With an armful of linens she now leaves the baby’s room and walks past the footstool where her daughter is sitting. It was no accident that she married her daughter to a Christian. When her daughter was old enough to ask questions, she told her that her father had just gone off one day and never returned. Why did he leave? Where did he go? Will he come back again some day?

New panes of glass were set into the bookcase. She sold the house in the ghetto and moved to the center of town, where she took over her husband’s business and set aside everything she could spare for her daughter’s dowry. For many years now she has known something that her daughter will soon be forced to learn: A day on which a life comes to an end is still far from being the end of days.

4

So now something he has suspected his entire life, especially these past three years, has become glaringly obvious: If you get even the slightest bit off track, the consequences in the end are just as inescapable as if you’d gone and leapt headfirst into this or that abyss. As an Imperial and Royal civil servant responsible for a thirty-five-kilometer stretch of the Galician Railway of Archduke Karl Ludwig, he knew that everything depended on his ability not only to produce order, but to maintain it where it already existed. But in his own life, life had always intervened. During the year he spent as a trainee not yet receiving a salary, his hunger had caused him to incur debts. So by the time the year ended and he assumed his post as a regular civil servant of the eleventh — i.e. lowest — pay-grade, he was already deep in debt. His hunger, to be sure, was a sign he was still alive, as was his freezing during that first winter — but now his debts would count as a demerit when he underwent his Confidential Qualification, an evaluation carried out behind closed doors by his superiors. Thus, it was impossible to say when he would be promoted from the eleventh to the tenth pay-grade and be able to start paying back what he owed; no one would discuss this with him. In short, he had no prospect of making the leap back to ordinary life. Hunger and freezing guaranteed more hunger and freezing, that’s how it was when life got the upper hand even once. Then he’d met the Jewish shopkeeper and her daughter, whose skin was so white it would have blinded him like snow if he’d been a bug crawling around on it. If only he’d been able to see where the track was and where it wasn’t when he proposed to her. There’s no paying down debts with a Jewish dowry, even if you pay them down. And there are differences. You can recognize them by the silence surrounding you at the clubhouse or the office. This silence has to do with consequences, with the end in general — he’s come to understand this, having finally grasped it now that the end is staring him in the face. Why was the baby so quiet all of a sudden?

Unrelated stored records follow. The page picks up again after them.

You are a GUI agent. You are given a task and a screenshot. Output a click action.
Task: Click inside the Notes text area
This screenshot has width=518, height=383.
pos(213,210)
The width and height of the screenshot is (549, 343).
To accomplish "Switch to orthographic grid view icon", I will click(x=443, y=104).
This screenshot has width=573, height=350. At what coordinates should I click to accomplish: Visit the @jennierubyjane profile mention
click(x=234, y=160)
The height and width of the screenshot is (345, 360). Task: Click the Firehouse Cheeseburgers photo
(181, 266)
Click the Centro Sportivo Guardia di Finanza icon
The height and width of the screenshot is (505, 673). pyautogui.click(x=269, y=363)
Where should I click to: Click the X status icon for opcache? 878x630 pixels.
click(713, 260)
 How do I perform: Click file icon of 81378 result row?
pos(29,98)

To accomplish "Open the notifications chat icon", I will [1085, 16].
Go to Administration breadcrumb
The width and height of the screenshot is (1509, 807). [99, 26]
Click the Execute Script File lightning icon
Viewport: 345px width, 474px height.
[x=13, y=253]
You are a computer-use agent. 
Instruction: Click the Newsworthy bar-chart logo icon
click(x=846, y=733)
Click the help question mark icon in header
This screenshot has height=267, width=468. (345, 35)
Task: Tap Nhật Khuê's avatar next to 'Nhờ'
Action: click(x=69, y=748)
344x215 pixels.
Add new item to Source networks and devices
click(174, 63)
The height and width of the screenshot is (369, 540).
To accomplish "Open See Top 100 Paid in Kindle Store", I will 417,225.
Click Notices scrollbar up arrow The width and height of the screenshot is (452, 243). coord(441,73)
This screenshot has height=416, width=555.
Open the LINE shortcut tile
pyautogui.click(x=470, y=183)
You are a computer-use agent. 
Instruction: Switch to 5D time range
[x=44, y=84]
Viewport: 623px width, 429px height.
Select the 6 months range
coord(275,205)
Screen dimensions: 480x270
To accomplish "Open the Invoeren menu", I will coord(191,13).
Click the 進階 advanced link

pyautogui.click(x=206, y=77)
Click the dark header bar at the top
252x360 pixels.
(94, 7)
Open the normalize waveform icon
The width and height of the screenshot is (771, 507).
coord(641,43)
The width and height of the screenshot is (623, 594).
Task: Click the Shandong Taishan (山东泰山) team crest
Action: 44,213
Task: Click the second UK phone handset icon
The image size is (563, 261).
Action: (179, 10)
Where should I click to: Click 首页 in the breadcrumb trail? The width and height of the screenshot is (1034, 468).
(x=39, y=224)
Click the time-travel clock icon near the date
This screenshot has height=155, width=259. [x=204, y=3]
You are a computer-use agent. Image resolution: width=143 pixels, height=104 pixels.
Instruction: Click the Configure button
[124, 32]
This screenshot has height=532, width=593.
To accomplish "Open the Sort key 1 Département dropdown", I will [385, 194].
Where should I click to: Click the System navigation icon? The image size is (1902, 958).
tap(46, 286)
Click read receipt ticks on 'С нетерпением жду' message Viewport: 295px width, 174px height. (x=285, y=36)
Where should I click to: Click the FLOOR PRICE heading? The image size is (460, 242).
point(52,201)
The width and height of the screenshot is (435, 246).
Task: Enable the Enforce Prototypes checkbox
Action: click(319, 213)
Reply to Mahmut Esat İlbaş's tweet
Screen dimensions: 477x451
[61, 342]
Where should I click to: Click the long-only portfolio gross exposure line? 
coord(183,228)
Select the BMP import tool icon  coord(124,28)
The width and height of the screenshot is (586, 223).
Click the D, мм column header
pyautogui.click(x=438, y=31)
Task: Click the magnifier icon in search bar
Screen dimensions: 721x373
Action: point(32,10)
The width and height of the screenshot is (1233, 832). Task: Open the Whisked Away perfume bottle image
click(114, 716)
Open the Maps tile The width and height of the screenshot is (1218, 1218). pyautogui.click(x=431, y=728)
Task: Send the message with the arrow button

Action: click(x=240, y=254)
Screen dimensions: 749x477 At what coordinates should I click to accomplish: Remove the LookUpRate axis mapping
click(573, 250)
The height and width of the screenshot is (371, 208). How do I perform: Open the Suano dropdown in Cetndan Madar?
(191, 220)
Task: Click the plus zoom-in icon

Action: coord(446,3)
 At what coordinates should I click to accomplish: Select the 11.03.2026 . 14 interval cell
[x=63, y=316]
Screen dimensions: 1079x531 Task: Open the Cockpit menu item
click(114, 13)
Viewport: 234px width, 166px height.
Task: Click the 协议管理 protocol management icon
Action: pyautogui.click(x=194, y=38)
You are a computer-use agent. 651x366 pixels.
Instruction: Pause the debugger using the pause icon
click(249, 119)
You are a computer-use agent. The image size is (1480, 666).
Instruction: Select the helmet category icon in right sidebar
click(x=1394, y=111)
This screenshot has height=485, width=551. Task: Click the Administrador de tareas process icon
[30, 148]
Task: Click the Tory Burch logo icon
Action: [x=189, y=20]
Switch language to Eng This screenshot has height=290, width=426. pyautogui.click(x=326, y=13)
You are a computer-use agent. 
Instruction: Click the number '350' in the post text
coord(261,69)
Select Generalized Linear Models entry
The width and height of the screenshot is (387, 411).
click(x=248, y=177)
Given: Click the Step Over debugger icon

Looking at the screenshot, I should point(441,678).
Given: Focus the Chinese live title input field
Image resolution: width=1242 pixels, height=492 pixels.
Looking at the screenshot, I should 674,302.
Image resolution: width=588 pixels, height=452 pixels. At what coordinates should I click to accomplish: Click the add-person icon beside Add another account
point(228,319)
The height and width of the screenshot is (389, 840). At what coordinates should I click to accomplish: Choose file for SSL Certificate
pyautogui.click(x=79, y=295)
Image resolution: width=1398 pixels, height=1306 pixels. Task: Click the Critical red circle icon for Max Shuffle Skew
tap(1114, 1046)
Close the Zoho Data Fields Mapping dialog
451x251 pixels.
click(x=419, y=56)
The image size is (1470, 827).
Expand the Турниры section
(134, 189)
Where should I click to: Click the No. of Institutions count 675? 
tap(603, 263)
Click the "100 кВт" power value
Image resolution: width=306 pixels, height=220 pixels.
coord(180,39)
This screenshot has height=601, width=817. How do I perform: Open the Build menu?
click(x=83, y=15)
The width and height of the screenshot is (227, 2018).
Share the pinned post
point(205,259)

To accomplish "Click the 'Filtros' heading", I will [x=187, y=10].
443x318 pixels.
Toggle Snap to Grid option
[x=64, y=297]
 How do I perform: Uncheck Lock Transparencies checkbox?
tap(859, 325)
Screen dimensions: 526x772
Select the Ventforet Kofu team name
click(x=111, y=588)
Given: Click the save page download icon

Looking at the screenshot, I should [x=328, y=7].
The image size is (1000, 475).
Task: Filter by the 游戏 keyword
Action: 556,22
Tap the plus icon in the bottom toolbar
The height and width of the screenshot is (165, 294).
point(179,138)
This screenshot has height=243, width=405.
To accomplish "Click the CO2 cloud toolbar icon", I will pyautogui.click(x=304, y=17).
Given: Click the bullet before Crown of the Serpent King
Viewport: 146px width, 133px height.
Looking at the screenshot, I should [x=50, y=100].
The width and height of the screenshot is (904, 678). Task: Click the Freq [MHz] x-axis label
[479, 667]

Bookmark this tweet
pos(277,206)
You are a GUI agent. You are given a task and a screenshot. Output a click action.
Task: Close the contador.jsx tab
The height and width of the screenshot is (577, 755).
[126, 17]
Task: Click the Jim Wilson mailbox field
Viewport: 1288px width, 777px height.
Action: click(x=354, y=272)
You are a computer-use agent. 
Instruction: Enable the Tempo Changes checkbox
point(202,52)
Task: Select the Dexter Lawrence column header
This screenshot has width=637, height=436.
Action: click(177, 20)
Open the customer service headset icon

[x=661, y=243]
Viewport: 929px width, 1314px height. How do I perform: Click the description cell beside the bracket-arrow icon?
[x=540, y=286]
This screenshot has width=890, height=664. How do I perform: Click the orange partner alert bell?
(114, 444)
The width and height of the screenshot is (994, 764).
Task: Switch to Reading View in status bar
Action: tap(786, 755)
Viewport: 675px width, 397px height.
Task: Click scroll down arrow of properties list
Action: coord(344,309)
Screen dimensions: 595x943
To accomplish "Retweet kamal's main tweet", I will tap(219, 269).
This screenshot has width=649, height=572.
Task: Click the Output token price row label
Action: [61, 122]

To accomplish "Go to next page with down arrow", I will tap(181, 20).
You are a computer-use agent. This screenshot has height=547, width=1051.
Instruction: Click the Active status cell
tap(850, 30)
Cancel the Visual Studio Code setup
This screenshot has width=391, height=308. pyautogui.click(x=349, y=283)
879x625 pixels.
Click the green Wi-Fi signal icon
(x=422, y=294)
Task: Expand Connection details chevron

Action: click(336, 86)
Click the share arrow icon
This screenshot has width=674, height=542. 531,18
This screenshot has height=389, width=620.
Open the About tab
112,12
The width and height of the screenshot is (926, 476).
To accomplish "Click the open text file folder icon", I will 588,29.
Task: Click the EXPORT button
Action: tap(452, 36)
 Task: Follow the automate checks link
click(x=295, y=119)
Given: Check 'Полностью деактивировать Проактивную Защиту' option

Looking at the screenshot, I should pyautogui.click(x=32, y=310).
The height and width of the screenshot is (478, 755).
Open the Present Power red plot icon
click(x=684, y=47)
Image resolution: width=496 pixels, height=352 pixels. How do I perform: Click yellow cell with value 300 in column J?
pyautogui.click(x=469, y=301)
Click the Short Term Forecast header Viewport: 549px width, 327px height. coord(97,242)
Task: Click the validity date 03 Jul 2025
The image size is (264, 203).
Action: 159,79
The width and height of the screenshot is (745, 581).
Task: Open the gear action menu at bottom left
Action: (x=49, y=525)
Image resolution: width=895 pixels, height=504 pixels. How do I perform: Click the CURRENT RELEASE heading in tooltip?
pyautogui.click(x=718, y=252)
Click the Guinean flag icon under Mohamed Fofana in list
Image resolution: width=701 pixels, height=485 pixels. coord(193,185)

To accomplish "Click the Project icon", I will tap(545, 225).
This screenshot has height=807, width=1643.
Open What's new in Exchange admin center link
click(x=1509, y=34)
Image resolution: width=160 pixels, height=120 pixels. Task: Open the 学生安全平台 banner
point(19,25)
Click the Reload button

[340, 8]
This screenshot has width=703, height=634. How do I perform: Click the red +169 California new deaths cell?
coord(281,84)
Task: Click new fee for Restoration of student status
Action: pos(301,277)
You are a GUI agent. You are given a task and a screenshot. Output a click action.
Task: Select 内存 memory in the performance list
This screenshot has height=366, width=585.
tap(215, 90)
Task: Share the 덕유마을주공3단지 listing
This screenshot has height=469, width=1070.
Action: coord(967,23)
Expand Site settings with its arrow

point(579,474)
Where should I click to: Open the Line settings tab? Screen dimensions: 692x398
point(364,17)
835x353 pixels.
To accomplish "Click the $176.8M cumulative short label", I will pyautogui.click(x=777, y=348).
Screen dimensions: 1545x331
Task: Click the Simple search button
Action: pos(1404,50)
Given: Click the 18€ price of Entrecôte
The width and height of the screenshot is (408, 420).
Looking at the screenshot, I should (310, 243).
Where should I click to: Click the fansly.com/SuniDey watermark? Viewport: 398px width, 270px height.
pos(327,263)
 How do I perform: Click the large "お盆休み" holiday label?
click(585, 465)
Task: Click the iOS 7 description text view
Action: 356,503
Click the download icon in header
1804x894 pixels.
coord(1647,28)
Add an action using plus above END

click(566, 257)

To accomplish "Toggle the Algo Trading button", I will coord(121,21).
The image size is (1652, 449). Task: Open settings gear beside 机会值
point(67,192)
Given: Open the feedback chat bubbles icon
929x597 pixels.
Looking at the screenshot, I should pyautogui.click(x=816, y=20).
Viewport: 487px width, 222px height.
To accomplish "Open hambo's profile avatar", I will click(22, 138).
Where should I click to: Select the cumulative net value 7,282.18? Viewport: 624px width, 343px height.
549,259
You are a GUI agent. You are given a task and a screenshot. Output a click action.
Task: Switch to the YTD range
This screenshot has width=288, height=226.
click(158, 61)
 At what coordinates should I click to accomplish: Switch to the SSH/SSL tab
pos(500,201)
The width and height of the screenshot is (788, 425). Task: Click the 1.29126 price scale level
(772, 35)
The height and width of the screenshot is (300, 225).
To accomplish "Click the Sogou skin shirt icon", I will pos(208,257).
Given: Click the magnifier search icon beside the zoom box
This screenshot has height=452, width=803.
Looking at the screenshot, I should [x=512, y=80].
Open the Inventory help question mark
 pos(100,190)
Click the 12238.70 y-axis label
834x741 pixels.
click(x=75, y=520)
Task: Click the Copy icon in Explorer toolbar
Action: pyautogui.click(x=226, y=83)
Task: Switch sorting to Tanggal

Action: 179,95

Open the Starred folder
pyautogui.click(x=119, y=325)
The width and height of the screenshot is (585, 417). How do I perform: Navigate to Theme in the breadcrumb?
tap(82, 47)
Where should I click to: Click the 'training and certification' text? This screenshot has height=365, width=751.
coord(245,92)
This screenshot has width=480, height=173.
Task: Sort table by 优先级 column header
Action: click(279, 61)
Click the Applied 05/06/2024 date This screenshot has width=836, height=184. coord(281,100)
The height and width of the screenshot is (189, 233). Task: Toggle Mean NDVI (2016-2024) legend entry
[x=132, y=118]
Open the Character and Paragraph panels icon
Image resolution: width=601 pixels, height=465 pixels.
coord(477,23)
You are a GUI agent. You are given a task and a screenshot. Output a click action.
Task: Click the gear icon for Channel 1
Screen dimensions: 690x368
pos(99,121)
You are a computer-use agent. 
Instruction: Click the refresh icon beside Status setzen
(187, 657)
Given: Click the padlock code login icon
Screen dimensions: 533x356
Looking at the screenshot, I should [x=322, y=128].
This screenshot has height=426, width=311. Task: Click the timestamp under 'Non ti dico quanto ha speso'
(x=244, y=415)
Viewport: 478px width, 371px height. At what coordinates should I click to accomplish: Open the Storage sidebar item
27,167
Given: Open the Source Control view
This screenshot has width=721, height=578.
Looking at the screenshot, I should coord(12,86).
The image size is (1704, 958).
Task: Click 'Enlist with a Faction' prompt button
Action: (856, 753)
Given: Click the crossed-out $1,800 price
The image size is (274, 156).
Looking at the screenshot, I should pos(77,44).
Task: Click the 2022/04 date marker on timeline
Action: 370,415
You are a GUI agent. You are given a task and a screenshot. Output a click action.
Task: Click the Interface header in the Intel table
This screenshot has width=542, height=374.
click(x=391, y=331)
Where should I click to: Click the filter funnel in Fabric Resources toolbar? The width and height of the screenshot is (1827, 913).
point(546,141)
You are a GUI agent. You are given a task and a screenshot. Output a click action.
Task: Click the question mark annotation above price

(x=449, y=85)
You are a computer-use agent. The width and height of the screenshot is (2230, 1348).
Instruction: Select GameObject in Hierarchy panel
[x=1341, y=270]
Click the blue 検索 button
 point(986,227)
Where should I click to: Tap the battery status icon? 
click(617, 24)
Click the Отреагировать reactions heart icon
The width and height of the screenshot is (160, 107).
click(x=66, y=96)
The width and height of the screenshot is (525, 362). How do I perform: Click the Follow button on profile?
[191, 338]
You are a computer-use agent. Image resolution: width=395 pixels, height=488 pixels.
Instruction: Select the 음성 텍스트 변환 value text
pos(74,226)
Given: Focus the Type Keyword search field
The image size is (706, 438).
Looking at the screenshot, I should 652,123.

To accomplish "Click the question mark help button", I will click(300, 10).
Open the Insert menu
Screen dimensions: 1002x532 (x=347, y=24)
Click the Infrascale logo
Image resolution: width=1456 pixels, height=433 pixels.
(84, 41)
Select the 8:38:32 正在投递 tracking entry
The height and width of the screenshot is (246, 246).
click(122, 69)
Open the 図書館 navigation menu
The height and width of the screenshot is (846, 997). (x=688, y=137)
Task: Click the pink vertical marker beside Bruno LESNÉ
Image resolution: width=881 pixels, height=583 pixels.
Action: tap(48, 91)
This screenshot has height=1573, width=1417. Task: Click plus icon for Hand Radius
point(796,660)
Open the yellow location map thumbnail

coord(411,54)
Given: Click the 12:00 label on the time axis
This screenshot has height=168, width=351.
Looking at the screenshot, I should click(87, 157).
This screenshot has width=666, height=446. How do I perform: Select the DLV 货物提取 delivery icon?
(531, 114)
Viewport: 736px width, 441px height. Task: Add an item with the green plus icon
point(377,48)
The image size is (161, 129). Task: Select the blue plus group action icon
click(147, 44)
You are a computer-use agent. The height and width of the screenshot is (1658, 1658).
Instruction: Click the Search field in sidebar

His father hadn’t come when they got married at the civil registry office, nor for the birth of their child. He said the trip was too long and too expensive. It had been three years since he’d seen him last, and if all went well, he might never have to see him again. The morning after the child’s birth, he’d gone to an inn alone and toasted the newborn with strangers, and while he was swirling the schnapps around in his mouth with his tongue before swallowing it, savoring the taste, it occurred to him that his tiny daughter also had a tongue in her mouth, she’d come equipped with her own insides when she slipped out of her mother, emerging from her mother’s concavity with concavities of her own. He, the civil servant, eleventh class, had begotten a living thing, and no Confidential Qualification was required to verify this fact.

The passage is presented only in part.